Manipulated by atmospheric pressure, the dancer's ethereal body is in constant strife to dance in harmony with the unpredicted frenetic dancing of two tubes that hang from the ceiling and are connected to an air compressor; set on a timer, it activates them for one-minute long with a ten-minute interval of silence and stillness. The sound score is here part of the repertoire recalling the violent force of the element of air, the art of respiration towards the inevitable death rattle and the system of autopoiesis. Dancing Tubes Interventions explores the poetics of liminal space and sound by dancing in-between. Using Pythagoras’ acousmatic technique, Gabriella Daris focuses on the effect that the pressured air and its sound has upon the hyper-objects of the tubes and upon the dancer; a conflation of human and mechanized dance ensemble that raises enquiry in the audience as to both the sound source and its ontological register.
On May 19th Gabriella Daris will dance live with the tubes over the course of three hours. This will be followed by a talk in which she will explore Gustav Metzger’s notion of Auto-Creative Art and Auto-Destructive Art, her dramaturgical approach to deconstructing his writings (1959-1999) and her ambiguous application of the Pythagorean Veil.
On May 20th Gabriella Daris will lead a laboratory inviting the audience not only to interact with the installation but to also experiment with different notions of seeing and hearing unseen sounds as they are made visible, challenging their psychophysical situation by means of exploring the implementation of destruction by the natural element of air to a level of fetishization and in reach of transcendence. Experimental artist Julian Hand will perform live light projections using watercolors on slides, creating a lava-like environment that recalls Gustav Metzger’s Liquid Crystal Environment (1965).

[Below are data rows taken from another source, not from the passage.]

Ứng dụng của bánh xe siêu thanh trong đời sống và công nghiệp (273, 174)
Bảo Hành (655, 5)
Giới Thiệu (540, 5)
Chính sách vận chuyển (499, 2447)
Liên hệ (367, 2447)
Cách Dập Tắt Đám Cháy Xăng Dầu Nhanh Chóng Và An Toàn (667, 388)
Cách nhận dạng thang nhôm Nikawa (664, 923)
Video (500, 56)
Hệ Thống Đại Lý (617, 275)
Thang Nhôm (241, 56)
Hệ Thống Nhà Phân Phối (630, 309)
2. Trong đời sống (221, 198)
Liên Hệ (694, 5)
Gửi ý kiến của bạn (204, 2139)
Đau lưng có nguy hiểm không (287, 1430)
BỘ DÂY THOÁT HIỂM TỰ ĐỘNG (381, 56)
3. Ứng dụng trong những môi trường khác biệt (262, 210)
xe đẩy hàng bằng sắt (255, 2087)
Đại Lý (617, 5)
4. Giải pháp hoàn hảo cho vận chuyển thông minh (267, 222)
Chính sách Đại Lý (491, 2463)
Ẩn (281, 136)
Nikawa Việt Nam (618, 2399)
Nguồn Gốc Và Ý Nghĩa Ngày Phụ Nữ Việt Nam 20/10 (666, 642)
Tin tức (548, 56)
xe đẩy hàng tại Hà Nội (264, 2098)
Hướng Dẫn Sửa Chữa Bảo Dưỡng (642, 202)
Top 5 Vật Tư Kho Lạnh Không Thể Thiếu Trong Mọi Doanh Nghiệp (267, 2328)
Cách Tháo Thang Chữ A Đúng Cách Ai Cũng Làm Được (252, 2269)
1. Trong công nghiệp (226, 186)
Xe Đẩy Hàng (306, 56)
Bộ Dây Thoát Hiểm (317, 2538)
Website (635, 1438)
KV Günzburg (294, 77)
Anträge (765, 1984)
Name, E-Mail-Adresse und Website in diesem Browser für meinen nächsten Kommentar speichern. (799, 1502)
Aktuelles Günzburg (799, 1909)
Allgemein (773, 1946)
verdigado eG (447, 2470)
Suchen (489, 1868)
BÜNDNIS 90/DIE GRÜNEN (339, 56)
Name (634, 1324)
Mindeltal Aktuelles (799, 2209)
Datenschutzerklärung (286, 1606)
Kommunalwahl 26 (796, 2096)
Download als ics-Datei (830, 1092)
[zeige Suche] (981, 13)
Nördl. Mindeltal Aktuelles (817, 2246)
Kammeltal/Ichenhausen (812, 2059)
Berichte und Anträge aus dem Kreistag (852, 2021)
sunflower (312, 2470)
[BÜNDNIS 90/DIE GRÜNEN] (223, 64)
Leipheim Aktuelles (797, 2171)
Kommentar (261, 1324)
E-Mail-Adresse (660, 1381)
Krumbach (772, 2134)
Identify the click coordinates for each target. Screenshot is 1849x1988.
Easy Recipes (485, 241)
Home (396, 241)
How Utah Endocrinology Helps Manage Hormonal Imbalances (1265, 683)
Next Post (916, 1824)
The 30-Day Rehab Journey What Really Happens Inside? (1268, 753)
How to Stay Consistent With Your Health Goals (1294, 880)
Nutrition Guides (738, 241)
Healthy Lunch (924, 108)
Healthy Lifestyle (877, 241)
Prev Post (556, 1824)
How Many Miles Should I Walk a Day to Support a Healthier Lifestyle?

Dancing Tubes Interventions is curated by Gabriella Daris as part of Aural Lighthouses.
ABOUT AURAL LIGHTHOUSES
The history of Santorini in relation to its active volcano and its inhabitants’ recent memory of the terrific earthquake of 1953 have created a particular cultural and environmental relationship between each body and its potentially violent ambience. Catastrophes are often identified with impetuous, dense and massive sounds. Continuing to use Santorini's caldera as a ‘natural amphitheater’ for live or technically mediated auditory (re)presentations, the Santozeum museum will host the Aural Lighthouses symposium from May 18 – 23, 2015, and exhibition from May 18 – June 8, 2015, curated by Ileana Drinovan, as a part of the 'PSi 2015: Fluid States – Performances of UnKnowing' cluster of events across the world. Aural Lighthouses will examine the role of human aural performance in making disaster sounds seem natural and fade into a perceived inaudibility.